Der Terminus „Lernkurve“ steht heute in der Chirurgie für die Tatsache, dass unerfahrene Chirurgen nicht nur eine längere Operationszeit, sondern auch eine höhere Komplikationsrate aufweisen [1]. Die Überwindung der Lernkurve in der Chirurgie kann nicht länger nur durch „Versuch und Irrtum“ im klinischen Alltag praktiziert werden, sondern erfordert die Entwicklung, Definition und Einführung von Modellen, die geeignet sind, Chirurgen auszubilden, ohne dass Patienten einem höheren Risiko ausgesetzt werden [1]. Ein solches Modell stellen simulations-basierte Trainingskurse dar [1].

Die Lernkurve der laparoskopischen Chirurgie ist im Vergleich zur offenen Chirurgie deutlich länger. In der Literatur wird die Lernkurve für die laparoskopische Cholezystektomie mit 30 Eingriffen [2, 3] für die endoskopische Leistenhernienchirurgie mit 60 Eingriffen [4], für den laparoskopischen Magenbypass mit 100 Eingriffen [5] und für die laparoskopische kolorektale Chirurgie mit 88 bis 152 Eingriffen angegeben [6]. Als Grund dafür werden erhöhte Anforderungen an die „Skills“ des Operateurs angegeben [7]. Als limitierende Gründe für das schnelle Erlernen der laparoskopischen Chirurgie werden eine zu geringe Fallzahl für Lehroperationen, Schwierigkeiten mit der Video-Augen-Hand-Koordination, die veränderte Tiefenwahrnehmung und das laparoskopische Nähen angegeben [8]. Das hat häufig zur Konsequenz, dass selbst nach Abschluss der Facharztausbildung Defizite bei den laparoskopischen Nahttechniken, bei der bimanuellen Koordination und der Beherrschung schwieriger anatomischer Situationen bestehen [9].

 

In der Ausbildung der laparoskopischen Chirurgie stellte sich deshalb von Anfang an die Frage, wie durch ein Training außerhalb der klinischen Tätigkeit, die Erlernung der „Skills“, d. h. operative Fähigkeiten und Fertigkeiten zur Durchführung laparoskopischer Eingriffe, zur Abkürzung der Lernkurve unterstützt werden kann.
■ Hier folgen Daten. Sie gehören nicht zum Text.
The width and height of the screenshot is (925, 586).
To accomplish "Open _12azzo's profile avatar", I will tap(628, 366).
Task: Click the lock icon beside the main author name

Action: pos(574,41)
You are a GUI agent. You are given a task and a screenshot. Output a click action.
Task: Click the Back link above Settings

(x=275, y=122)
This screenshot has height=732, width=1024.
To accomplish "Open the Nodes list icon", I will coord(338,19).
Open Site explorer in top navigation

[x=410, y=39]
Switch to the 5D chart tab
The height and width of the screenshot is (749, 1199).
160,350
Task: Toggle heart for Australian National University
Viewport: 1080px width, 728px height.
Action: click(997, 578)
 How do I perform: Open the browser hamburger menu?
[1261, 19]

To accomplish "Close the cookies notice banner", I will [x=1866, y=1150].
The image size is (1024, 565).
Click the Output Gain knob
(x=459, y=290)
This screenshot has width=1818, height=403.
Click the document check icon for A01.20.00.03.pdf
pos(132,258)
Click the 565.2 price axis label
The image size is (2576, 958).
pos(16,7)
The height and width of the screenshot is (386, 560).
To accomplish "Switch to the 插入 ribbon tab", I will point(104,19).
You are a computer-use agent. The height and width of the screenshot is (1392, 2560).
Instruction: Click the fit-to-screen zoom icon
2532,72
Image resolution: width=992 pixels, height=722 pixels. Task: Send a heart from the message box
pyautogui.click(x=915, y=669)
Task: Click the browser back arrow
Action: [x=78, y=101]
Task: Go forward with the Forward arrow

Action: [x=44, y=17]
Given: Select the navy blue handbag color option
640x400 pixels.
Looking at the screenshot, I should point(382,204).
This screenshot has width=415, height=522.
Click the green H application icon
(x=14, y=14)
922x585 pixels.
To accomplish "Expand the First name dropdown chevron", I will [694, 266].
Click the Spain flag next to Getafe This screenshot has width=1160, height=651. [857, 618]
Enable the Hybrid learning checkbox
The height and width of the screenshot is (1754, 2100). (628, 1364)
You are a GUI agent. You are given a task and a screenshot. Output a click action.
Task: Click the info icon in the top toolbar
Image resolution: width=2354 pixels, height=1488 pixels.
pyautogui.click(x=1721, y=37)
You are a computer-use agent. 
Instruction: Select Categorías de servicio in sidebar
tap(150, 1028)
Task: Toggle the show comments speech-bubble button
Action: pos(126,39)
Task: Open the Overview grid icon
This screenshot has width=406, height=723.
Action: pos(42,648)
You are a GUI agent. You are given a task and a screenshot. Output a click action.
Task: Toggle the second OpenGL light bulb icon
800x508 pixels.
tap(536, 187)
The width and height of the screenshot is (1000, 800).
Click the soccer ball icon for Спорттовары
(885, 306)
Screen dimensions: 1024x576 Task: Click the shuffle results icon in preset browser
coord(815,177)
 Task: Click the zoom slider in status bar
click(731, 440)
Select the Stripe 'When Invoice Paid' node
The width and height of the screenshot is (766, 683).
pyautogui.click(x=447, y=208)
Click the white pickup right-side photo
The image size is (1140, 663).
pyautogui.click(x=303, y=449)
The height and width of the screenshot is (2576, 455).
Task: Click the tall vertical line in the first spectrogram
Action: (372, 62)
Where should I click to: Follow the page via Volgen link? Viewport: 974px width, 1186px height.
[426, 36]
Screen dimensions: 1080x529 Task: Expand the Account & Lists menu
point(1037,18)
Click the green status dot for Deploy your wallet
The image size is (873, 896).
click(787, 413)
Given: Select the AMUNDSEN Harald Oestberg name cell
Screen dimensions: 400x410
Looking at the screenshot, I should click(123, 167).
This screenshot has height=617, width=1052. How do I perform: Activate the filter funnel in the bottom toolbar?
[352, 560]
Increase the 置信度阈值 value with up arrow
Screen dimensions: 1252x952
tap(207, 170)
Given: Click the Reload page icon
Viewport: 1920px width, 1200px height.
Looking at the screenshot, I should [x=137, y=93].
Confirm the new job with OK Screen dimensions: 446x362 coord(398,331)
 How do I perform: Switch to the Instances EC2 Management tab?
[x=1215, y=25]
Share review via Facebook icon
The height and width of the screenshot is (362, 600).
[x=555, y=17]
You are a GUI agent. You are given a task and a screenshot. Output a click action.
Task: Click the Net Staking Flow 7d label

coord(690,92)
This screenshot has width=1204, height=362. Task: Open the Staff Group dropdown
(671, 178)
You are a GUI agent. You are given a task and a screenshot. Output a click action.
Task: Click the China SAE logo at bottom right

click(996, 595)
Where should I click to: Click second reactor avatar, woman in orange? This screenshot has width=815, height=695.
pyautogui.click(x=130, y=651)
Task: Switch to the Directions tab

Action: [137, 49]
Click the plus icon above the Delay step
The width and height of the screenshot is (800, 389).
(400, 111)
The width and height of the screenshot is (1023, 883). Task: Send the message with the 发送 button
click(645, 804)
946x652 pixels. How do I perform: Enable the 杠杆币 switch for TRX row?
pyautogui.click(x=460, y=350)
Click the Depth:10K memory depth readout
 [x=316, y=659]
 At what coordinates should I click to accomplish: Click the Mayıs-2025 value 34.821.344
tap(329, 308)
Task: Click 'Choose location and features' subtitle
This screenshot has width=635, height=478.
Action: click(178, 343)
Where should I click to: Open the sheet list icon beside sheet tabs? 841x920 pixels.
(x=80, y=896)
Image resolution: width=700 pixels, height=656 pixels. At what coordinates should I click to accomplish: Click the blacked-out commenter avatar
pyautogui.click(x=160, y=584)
In einem systematischen Review konnten Zendejas et al. [7] zeigen, dass das Erlernen von laparoskopischen Techniken in einem simulations-basierten Trainingskurs effektiver ist, als das Erlernen entsprechender Techniken allein in der klinischen Ausbildung. Die Ausbildung an teuren Virtual-Reality-Trainern ist dabei nicht besser als an preisgünstigen Pelvitrainern und Boxen mit Schweineorganen aus dem Schlachthof [7, 10].

Auch ein Cochrane Review sieht Vorteile bei der Erlernung der laparoskopischen Chirurgie durch ein vorausgegangenes Training in Kursen mit Simulationen an Pelvitrainern [11]. Durch das simulations-basierte Training kommt es zu einer Verkürzung der Operationszeit und die Art und Weise der Operationsdurchführung wird besser. Die in den Trainingskursen erlernten Skills können unmittelbar in die Tätigkeit am Patienten im Operationssaal übertragen werden [12, 13, 14, 15].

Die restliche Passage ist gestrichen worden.